▶ [Document excerpt]
━━━━━━━━━━━━━━━━━━━━
A Phrase Commonly Heard by MPN Patients
by David Wallace
Isn’t it amazing how well we look? In a group gathering of MPN patients you will see very few wheelchairs, walkers, canes, portable oxygen tanks or other medical devices required for daily living. Behind the facade of “well-appearing” individuals, we silently suffer from a long list of symptoms including:
- Fatigue, the #1 complaint and it can be debilitating at times
- Pain (which can manifest itself in bones, joints, abdomen, back, arms, legs….and the list goes on)
- Itching (more formally called pruritus in the medical world)
- Headaches
- Gout
- Neuropathy
- Dyspnea (a fancy medical term for shortness of breath)
- Constitutional symptoms
- Night sweats
- And the list goes on – more symptoms here
I doubt there are many among us who have not heard family or friends utter the familiar phrase “you don’t look sick.” Not really something we want to hear as it diminishes the “quality of life” struggles we go through living with MPNs.
Living in the “World of the Well” and the “World of the Sick”
Although we walk proudly in the “world of the well”, many of us live in the “world of the sick” or perhaps bouncing between the two worlds depending on our blood counts, spleen size, level of fibrosis or other intangibles. Almost like a “dual citizenship”, we stand among the chronically ill. Recent estimates put Chronic Illness at about 50% in the United States. Many myeloproliferative neoplasm patients suffer from multiple symptoms turning us into “human jigsaw puzzles” waiting to be put together by doctors who frequently disagree on a standard course of treatment. It’s safe to say we live with an invisible illness.
The Spoon Theory
Why all the ramblings about symptoms and issues we all know? The above is a preamble to a post I read recently called the Spoon Theory by Christine Miserandino. She suffers from Lupus and provides an outstanding narrative on living with a chronic illness – using spoons as an analogy for how much energy she can expend in a given day.
While Lupus in not an MPN, the article stands as a common thread for all of us who live with “invisible chronic illness.”
The upside: live every day to the fullest!
━━━━━━━━━━━━━━━━━━━━
▶ [Dataset extract]
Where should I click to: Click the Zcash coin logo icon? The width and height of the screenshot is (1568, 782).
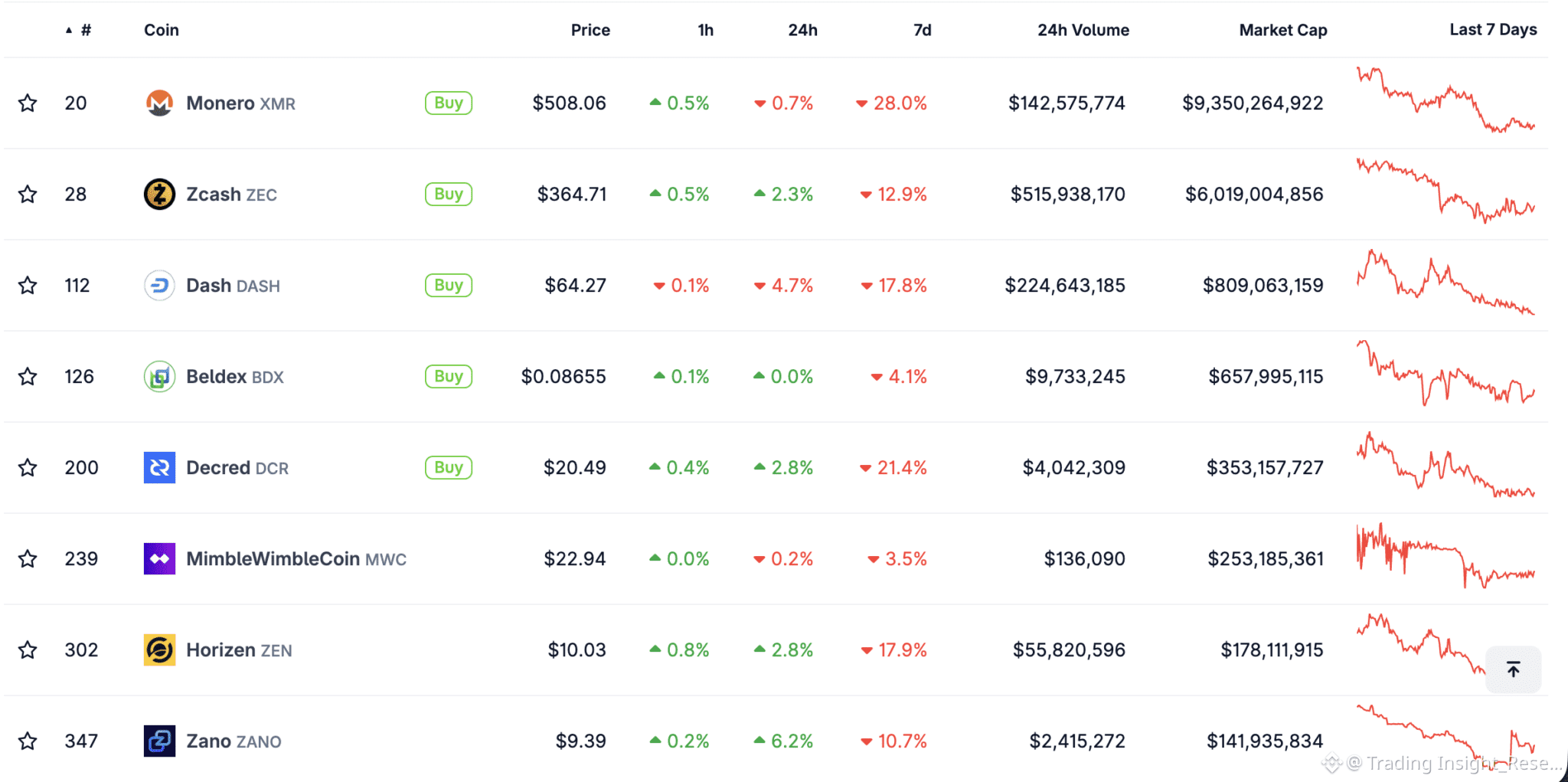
━━━━━━━━━━━━━━━━━━━━
▶ [What you need to do]
In the MPN article, why does the author bring up the Spoon Theory even though it was written by someone with Lupus?

▶ [Solution]
The author says that although Lupus is not an MPN, the Spoon Theory article is a common thread for everyone who lives with "invisible chronic illness." It uses spoons as an analogy for how much energy a person with a chronic illness can spend in a day.